Enter the fannish next of kin. They’ll understand which fics you wanted deleted and which fics you were okay with leaving for future generations to peruse (and maybe laugh at). It’s a nice idea, and it’s one I’m glad Archive of Our Own came up with.

For myself, as someone who’s studied history I say preserve my fics until the heat death of the universe. I admit that they aren’t great literature, but there’s something to be learned even from the most unassuming of writings – linguistic quirks, the zeitgeist of a specific era, how ideas are propagated, and many more things I am unable to imagine.

Enjoy my fics, future people. I poured my heart and soul into them, once upon a time.

Our enemy is our lack of funding

You may know that Studio Trigger went to Kickstarter to fund a new installment for their anime, Little Witch Academia. It seems other studios have followed in their wake, with Under the Dog being the next anime to join the crowdfunding ranks.

I’m cautiously optimistic about this turn in the industry but not overly enthused. There’s a chance that studios will end up marketing to ever smaller niches, for example.

Of course, there’s also no guarantee of quality or originality. This Under the Dog thing is apparently about child soldiers drafted by the UN, for instance. I’ll wait until the reviews come in, but I’ll keep an eye out in the meantime.

How Crunchyroll works

So, Crunchyroll: you pay the subscription fee and you get to watch the shows in the catalogue that are licensed in your region, right? Simple enough. But how exactly is your money divvied up among the different studios whose work Crunchyroll streams?

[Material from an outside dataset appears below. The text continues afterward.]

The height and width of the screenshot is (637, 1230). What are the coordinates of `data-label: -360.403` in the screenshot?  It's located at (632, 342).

Apparently, your subscription fee is allocated according to the anime you watch. Quoth Crunchyroll’s CEO, “[T]he money is split proportionately among those shows depending on which ones you watch the most”.

What this means for me, personally, is that I’ve paid money to support right wing military porn, a show about Lovecraftian monsters if they were teenage lesbians, and one where antisocial shut-ins prove their superiority as leaders and as human beings.

Sorry, everyone. I’m the reason the industry sucks.

KISS discovers anime

Via Crunchyroll, it seems that Gene Simmons of the obscure indie band KISS has discovered anime. Specifically, he discovered LoveLive!, which seems to be about high school girls forming a pop group to save their school from dissolution. The particular screenshot which piqued Monsieur Simmons’ curiosity was from an episode where the characters dress up as a certain group of white-faced leather queens.

Gene Simmons tweeting a screencap of the characters of Love Live in KISS makeup asking,

Of the anime I have nothing to say, as I’ve never seen it and I’m getting moe* vibes from the summary. I do find it hilarious that when Simmons asked Twitter where a screenshot of the anime was from, one smartass gave him the name of a pornographic direct to video series about underage male crossdressers.

We now return to your regularly scheduled program.

*Moe: slang term for a subgenre of anime and manga. I would define it as the fetishization of female helplessness, which is exactly as off-putting as it sounds.